HTS Bioinf - Training for running pipeline

Scope

This procedure lists what a bioinformatician must do before being allowed to run and monitor pipeline analyses on patient samples.


  1. Read GATK best practice https://gatk.broadinstitute.org/hc/en-us/articles/360035535932-Germline-short-variant-discovery-SNPs-Indels -- use the latest version that fits with the pipeline -- as background material for an overall understanding of the different pipeline steps.

  2. Read the TSD help pages to learn how to login, where to find what files, etc., should this be unfamiliar.

  3. Read through the pipeline scripts and the automation system code. Get a tour by a trained bioinformatician who knows this well.

  4. Read the pipeline specification for the pipelines that will be run in the analyses.
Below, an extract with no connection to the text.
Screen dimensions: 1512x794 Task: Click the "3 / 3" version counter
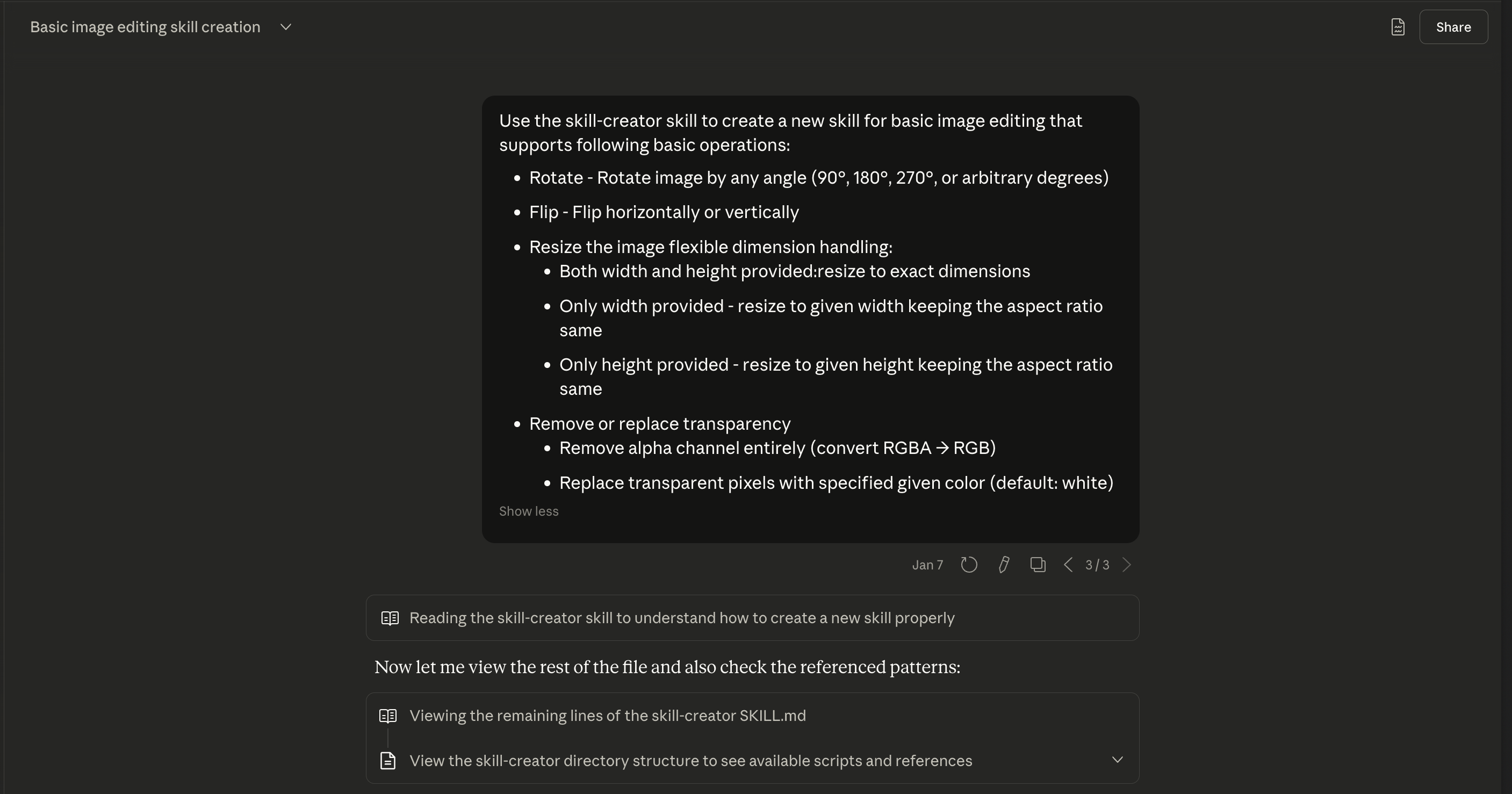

Look inside the mentioned scripts to understand how they work, study the output files and make a mental note of how they should look like.

  5. Get a user account on TSD, NSC and Clarity (see procedure [HTS Bioinf - Infrastructure]) if you haven't got one already.

  6. Ask TSD system administrators to add you into the following user groups if you aren't a member of them already: p22-diag-ous-bioinf-group, p22-diag-ous-lab-group, p22-export-group, p22-import-group.

  7. Set up prerequisites for using the lims-exporter-api.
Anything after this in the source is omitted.